## Task
Whenever a line below includes the string "size", show it.

## Information given
* * * *

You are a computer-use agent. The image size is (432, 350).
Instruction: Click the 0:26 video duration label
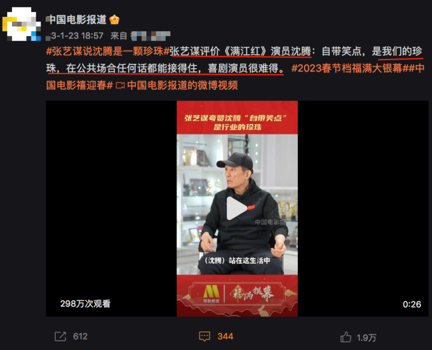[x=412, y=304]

* * * *

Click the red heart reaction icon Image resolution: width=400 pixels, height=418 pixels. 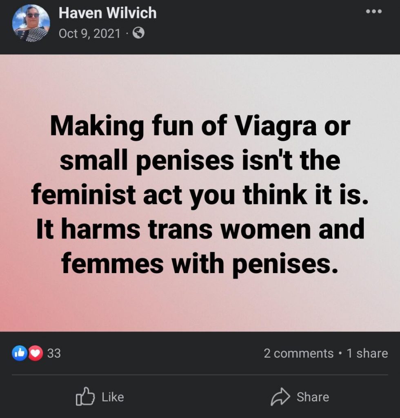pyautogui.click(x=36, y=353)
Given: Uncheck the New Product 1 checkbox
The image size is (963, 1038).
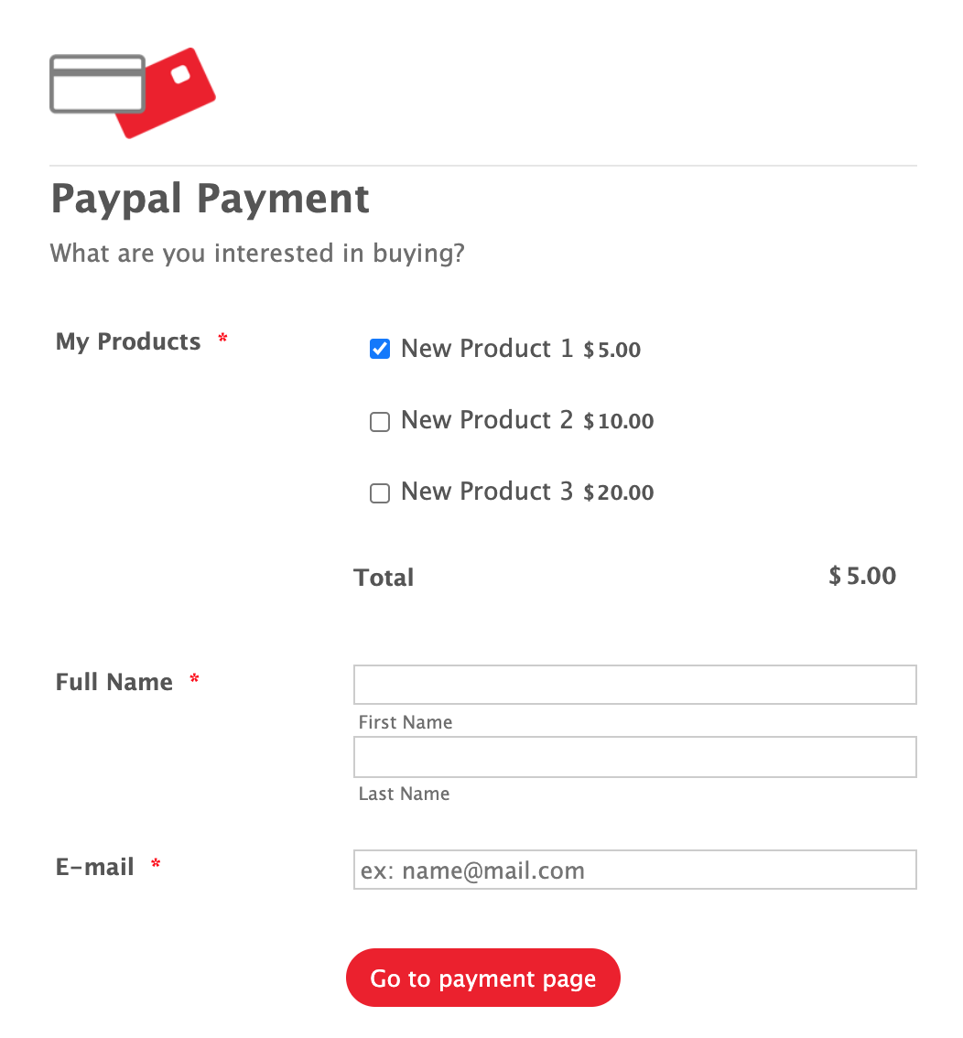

* * * *

## Solution to the exercise
You are a computer-use agent. The image size is (432, 350).
The image size is (963, 1038).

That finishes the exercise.